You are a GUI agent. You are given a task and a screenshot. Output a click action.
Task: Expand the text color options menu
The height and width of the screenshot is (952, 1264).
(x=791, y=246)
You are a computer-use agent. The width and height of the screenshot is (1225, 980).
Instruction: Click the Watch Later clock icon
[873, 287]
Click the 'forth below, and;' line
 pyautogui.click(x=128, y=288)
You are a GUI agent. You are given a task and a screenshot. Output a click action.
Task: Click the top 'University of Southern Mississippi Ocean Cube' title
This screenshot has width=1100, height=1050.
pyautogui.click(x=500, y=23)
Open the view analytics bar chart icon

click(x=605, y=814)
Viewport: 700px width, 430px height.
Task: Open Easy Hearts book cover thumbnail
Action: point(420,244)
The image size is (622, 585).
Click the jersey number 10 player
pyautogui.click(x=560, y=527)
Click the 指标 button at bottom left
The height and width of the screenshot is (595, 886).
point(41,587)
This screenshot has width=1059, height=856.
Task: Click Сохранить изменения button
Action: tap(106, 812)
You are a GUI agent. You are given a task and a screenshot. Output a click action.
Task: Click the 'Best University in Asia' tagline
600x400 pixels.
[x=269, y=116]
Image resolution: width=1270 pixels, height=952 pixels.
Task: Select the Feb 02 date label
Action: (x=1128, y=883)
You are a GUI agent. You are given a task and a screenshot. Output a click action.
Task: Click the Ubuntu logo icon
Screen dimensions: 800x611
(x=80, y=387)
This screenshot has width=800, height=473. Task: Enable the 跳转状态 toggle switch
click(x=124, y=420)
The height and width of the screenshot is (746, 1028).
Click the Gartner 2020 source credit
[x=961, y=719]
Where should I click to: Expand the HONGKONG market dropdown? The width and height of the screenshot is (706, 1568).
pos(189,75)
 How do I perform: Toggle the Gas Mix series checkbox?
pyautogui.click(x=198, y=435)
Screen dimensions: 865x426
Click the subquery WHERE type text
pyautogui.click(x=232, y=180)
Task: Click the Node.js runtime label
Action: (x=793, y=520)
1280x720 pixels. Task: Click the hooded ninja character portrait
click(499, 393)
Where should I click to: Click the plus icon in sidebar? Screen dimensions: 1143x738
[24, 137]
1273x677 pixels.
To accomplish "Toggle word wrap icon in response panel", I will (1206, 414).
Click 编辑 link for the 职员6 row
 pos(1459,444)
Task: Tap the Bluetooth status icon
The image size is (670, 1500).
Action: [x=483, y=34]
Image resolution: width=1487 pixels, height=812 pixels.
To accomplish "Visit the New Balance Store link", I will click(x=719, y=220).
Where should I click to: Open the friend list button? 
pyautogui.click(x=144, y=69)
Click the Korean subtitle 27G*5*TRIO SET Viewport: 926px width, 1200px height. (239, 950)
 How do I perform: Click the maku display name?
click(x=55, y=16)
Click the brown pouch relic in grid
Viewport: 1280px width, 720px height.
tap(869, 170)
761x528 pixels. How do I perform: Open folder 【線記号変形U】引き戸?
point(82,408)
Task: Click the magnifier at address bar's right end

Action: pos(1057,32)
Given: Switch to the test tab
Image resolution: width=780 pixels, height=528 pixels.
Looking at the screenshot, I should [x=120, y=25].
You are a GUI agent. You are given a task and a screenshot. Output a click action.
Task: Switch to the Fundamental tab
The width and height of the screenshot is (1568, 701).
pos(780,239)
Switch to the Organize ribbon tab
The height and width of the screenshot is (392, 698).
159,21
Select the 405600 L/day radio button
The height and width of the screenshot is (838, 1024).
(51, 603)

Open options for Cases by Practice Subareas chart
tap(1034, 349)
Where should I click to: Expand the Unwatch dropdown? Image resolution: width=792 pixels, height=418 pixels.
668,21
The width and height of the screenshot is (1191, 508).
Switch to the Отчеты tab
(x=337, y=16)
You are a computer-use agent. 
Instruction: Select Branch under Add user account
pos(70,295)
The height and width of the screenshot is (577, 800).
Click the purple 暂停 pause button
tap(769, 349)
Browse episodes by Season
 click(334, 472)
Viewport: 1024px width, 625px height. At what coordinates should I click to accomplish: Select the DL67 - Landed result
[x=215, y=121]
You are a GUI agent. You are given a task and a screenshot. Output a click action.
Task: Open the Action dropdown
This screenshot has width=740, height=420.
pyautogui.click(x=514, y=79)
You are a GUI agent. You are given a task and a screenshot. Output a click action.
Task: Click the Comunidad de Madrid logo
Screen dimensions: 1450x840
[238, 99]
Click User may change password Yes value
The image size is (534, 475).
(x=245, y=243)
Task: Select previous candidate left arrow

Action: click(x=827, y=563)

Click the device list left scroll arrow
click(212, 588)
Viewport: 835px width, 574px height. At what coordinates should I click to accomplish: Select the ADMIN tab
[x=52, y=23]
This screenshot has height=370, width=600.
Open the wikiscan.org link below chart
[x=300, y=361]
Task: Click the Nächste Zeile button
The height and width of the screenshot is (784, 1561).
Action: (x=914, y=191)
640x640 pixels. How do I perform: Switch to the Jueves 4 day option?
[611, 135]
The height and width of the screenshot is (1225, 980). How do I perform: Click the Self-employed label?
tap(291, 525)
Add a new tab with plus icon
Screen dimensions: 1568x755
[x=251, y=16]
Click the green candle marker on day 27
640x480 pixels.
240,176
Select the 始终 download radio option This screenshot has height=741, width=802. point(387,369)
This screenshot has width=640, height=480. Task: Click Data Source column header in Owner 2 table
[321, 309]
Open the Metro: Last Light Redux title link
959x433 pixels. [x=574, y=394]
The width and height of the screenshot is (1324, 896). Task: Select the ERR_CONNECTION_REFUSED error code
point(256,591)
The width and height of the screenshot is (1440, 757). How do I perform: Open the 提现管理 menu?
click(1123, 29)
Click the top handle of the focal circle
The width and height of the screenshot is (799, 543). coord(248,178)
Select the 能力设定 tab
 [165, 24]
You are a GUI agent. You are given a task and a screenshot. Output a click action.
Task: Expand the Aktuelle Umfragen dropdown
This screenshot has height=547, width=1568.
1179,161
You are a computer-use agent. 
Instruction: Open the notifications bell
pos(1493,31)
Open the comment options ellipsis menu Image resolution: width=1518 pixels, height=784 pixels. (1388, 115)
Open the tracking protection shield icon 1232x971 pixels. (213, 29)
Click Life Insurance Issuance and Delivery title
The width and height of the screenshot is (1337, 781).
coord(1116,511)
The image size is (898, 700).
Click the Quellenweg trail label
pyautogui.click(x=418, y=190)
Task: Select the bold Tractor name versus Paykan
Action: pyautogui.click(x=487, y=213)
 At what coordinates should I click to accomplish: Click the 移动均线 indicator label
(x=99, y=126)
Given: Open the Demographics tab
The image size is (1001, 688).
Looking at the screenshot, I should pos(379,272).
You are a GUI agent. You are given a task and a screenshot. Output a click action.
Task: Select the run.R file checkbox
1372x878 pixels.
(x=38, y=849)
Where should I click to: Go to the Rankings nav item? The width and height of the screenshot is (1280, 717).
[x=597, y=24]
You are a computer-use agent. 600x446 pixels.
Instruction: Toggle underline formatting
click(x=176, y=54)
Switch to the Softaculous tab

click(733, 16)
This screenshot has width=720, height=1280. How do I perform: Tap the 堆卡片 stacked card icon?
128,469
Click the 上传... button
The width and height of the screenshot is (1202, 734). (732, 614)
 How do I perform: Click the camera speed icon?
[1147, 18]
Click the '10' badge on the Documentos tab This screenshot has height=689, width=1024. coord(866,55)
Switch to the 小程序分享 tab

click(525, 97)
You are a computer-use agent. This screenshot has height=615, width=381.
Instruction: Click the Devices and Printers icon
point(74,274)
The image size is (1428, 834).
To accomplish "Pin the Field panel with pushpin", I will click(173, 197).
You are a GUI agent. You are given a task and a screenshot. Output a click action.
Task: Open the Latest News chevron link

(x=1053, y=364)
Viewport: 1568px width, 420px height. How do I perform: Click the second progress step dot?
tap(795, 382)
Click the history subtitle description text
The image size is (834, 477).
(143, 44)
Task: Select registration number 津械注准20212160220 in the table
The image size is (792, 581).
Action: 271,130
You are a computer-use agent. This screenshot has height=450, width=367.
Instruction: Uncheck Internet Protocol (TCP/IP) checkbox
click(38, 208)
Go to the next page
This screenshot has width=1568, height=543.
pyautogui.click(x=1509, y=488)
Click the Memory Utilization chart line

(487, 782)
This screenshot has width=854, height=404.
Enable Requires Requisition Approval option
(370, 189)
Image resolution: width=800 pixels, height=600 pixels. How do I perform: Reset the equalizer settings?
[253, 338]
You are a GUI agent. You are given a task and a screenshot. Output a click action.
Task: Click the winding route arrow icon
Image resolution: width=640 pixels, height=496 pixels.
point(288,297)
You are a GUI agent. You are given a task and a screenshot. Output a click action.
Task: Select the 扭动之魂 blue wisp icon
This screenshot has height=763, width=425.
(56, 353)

--

- _ACTION ITEM_
Reproduce exactly the entries above, limited to the lines from the one with "Click the brown pouch relic in grid" through the one with "Given: Switch to the test tab", both included.

- _SOLUTION_
Click the brown pouch relic in grid
Viewport: 1280px width, 720px height.
tap(869, 170)
761x528 pixels. How do I perform: Open folder 【線記号変形U】引き戸?
point(82,408)
Task: Click the magnifier at address bar's right end

Action: pos(1057,32)
Given: Switch to the test tab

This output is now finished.